Further information can be found, for example, at:

Medical aids in nursing homes
In the event of illness, nursing home residents may be entitled to the provision of medical aids. If the medical aid serves to satisfy individual basic needs, the nursing home is not obliged to provide it, but the health insurance is. Examples are:
- customized medical aids that are specifically intended for an individual person and may only be used for or by that person.
- medical aids that serve to satisfy a basic need outside the nursing home.
These include, for example, outdoor activities or going on excursions with relatives and friends. The entitlement to an electric add-on drive or a pushing and braking aid can therefore also exist during a stay in a nursing home.
Further information can be found, for example, at:

Application as a nursing aid
Basically, mobile stair climbers can also be classified within the framework of long-term nursing insurance. As part of the provision of § 40 SGB XI (the law of the legal long-term nursing care insurance), the entitlements to the provision of nursing aids and measures to improve the living environment are regulated.
A prerequisite is that the persons concerned are in need of care. This is usually proven by the corresponding care level.
Since the provision of a nursing aid is always subordinate to the provision of medical aids by the health insurance fund, the health insurance fund must check whether there is a claim under health insurance law in accordance with § 33 of the German Social Code, Book V first - and only then a claim for a nursing aid can be considered.
We will be happy to help you here as well. Please contact the AAT sales representative responsible for your area.

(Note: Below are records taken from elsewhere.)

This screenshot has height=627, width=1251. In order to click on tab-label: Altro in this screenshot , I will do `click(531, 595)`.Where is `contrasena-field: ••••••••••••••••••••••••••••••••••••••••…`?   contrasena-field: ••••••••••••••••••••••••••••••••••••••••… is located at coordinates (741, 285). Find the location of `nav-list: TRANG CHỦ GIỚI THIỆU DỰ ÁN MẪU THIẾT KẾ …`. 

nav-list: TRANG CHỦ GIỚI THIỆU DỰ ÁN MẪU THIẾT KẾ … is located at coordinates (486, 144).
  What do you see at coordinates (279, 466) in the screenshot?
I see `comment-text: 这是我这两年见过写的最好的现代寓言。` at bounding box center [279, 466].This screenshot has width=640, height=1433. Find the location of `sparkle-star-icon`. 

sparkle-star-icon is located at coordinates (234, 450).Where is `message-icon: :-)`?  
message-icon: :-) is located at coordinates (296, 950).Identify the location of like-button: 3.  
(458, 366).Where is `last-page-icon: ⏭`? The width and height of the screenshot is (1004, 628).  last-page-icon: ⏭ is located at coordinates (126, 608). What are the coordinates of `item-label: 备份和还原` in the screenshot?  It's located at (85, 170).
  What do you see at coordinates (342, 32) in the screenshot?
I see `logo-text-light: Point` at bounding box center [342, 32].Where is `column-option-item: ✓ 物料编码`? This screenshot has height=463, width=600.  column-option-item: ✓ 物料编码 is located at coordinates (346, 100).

A guide for the application
Our aid guide is your valuable companion when it comes to applying for the right AAT product for you. With clearly structured information, we support you every step of the way, from the initial consultation to the final approval and delivery of your assistive technology device.
The guide not only provides you with an overview of the necessary steps, but also helpful tips to ensure you are fully prepared. In our blog post on the aid guide, we combine a step-by-step guide with legal information.

Cost contribution
All AAT products are recognized and fully reimbursable aids by the health insurance companies. However, the legislator provides for co-payments by the insured for certain services. There are now three different types of financial participation:
a) Co-payment
In principle, every member of a statutory insurance scheme must make co-payments for medical aids after the age of 18. This co-payment amounts to 10% of the amount covered by the health insurance fund for each aid, but no less than €5 and no more than €10, but no more than the cost of the aid.
b) Own contribution
The personal contribution is charged for medical aids that are not only used to compensate for disability or for medical treatment, but also represent a "commodity of daily use", i.e. which would also have to be procured if there were no physical disability.
c) Economic additional payment
If insured persons choose an aid or additional services that go beyond what is "necessary", i.e. beyond the health insurance funds' obligation to provide benefits, it is still possible to obtain this higher-value aid by means of an "economic surcharge". This must be approved individually by the cost bearer.